====== Data provided ======

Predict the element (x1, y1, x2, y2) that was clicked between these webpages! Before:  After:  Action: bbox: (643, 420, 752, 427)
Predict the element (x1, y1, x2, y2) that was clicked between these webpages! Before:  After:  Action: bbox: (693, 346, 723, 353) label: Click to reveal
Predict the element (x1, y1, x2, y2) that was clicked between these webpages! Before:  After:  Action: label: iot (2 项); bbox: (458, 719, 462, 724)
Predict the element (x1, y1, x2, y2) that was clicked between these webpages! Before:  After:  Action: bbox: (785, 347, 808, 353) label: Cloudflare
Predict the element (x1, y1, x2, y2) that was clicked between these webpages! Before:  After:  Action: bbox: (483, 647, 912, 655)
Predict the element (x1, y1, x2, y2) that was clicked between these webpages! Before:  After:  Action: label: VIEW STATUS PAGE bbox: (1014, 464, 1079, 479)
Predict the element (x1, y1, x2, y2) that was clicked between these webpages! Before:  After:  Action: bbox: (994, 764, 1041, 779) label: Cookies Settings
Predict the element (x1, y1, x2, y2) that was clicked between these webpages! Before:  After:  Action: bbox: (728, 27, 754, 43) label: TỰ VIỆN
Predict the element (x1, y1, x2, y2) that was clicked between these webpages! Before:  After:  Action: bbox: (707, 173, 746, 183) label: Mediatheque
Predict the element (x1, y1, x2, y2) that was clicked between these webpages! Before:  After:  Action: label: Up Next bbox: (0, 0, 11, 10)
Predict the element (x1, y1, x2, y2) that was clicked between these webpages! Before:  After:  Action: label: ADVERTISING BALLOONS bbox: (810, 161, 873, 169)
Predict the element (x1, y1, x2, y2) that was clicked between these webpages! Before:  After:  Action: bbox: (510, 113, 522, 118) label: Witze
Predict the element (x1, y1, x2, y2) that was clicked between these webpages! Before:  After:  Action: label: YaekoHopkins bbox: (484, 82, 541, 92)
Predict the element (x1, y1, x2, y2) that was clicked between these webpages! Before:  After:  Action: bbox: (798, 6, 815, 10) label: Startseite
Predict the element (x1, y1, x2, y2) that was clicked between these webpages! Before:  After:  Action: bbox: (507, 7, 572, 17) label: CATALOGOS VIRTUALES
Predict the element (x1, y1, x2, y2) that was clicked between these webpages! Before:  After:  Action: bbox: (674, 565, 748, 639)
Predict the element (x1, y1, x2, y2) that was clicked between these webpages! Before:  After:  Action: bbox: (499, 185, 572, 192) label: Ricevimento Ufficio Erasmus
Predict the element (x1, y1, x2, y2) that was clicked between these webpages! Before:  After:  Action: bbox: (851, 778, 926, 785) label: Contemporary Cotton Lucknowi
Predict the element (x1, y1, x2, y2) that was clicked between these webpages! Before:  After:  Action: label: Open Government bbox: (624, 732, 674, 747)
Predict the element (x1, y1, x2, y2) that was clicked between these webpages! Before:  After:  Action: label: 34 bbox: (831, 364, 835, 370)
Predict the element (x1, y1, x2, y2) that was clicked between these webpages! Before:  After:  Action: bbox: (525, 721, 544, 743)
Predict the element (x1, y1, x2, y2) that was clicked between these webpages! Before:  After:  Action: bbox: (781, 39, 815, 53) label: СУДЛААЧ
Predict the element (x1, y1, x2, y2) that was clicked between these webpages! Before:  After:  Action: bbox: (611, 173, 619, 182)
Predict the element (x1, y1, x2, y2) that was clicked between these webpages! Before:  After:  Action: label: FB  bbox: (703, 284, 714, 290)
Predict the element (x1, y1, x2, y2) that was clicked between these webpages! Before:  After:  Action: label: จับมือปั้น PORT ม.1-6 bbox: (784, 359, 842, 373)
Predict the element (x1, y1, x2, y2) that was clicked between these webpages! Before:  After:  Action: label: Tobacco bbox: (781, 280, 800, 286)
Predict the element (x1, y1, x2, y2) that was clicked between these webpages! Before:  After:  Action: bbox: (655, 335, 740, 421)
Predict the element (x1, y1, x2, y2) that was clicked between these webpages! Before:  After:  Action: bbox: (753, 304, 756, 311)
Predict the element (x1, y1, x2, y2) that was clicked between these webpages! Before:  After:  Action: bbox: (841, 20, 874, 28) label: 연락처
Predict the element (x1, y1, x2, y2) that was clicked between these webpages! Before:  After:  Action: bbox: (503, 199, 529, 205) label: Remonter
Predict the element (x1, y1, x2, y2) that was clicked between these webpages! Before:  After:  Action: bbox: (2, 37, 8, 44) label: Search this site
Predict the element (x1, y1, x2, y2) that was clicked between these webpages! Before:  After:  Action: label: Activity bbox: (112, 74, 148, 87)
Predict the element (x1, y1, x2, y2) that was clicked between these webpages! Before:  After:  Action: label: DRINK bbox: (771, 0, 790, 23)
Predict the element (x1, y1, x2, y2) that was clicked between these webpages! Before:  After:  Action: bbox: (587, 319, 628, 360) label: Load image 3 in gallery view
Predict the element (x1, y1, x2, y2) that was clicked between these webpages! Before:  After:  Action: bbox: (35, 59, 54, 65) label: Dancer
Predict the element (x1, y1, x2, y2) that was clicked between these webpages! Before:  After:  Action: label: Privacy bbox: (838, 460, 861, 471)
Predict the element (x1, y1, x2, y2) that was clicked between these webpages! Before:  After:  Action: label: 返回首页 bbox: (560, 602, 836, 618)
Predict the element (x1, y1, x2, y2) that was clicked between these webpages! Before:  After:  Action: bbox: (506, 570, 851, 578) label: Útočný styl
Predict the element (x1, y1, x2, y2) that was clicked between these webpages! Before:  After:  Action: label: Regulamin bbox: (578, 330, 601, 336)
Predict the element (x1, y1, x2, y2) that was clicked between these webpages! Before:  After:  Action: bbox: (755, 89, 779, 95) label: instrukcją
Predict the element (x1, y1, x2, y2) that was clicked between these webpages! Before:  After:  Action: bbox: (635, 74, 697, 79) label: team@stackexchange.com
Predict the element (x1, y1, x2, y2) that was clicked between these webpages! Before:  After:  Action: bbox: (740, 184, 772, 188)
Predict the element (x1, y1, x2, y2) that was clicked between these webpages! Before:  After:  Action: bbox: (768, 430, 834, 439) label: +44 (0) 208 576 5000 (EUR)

======

## What is being asked
Reproduce the records from the line with "330, 601, 336)" up to and including the line with "95) label: instrukcją", substituting "selected" for "clicked" and leaving everything else unchanged.

## Reply
Predict the element (x1, y1, x2, y2) that was selected between these webpages! Before:  After:  Action: label: Regulamin bbox: (578, 330, 601, 336)
Predict the element (x1, y1, x2, y2) that was selected between these webpages! Before:  After:  Action: bbox: (755, 89, 779, 95) label: instrukcją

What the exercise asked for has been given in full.